-- start Records for processing --
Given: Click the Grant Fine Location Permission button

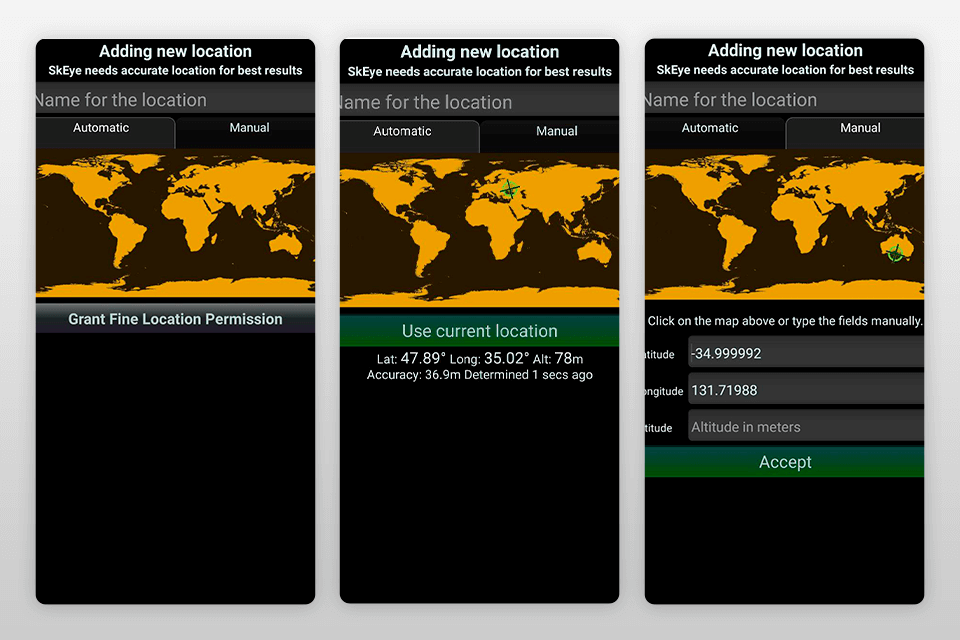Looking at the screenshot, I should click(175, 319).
-- end Records for processing --
-- start Records for processing --
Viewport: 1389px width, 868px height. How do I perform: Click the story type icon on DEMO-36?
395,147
-- end Records for processing --
-- start Records for processing --
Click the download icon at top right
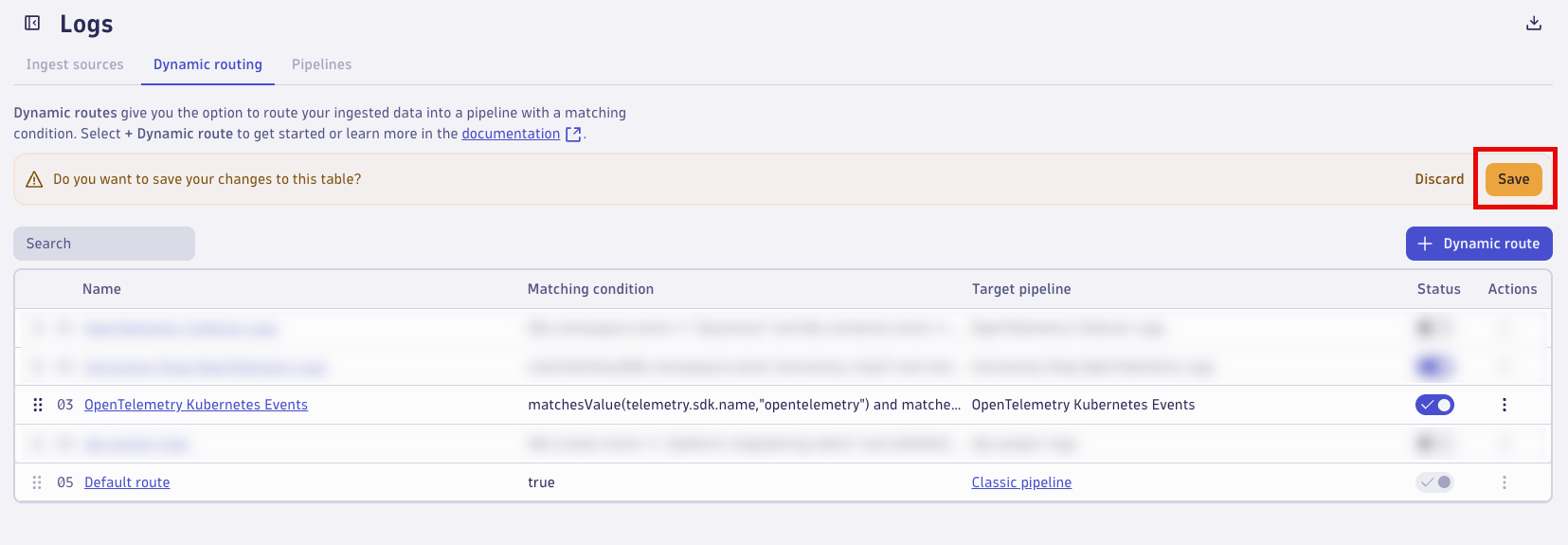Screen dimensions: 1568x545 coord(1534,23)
-- end Records for processing --
Task statement - Output as a Markdown table the lines between the one holding "Given: Click the" and the one holding "Looking at the", inclusive. Use the columns Row and Record line, number the rows, skip blank lines, and omit the pictures.

Correct output -
| Row | Record line |
|---|---|
| 1 | Given: Click the Grant Fine Location Permission button |
| 2 | Looking at the screenshot, I should click(175, 319). |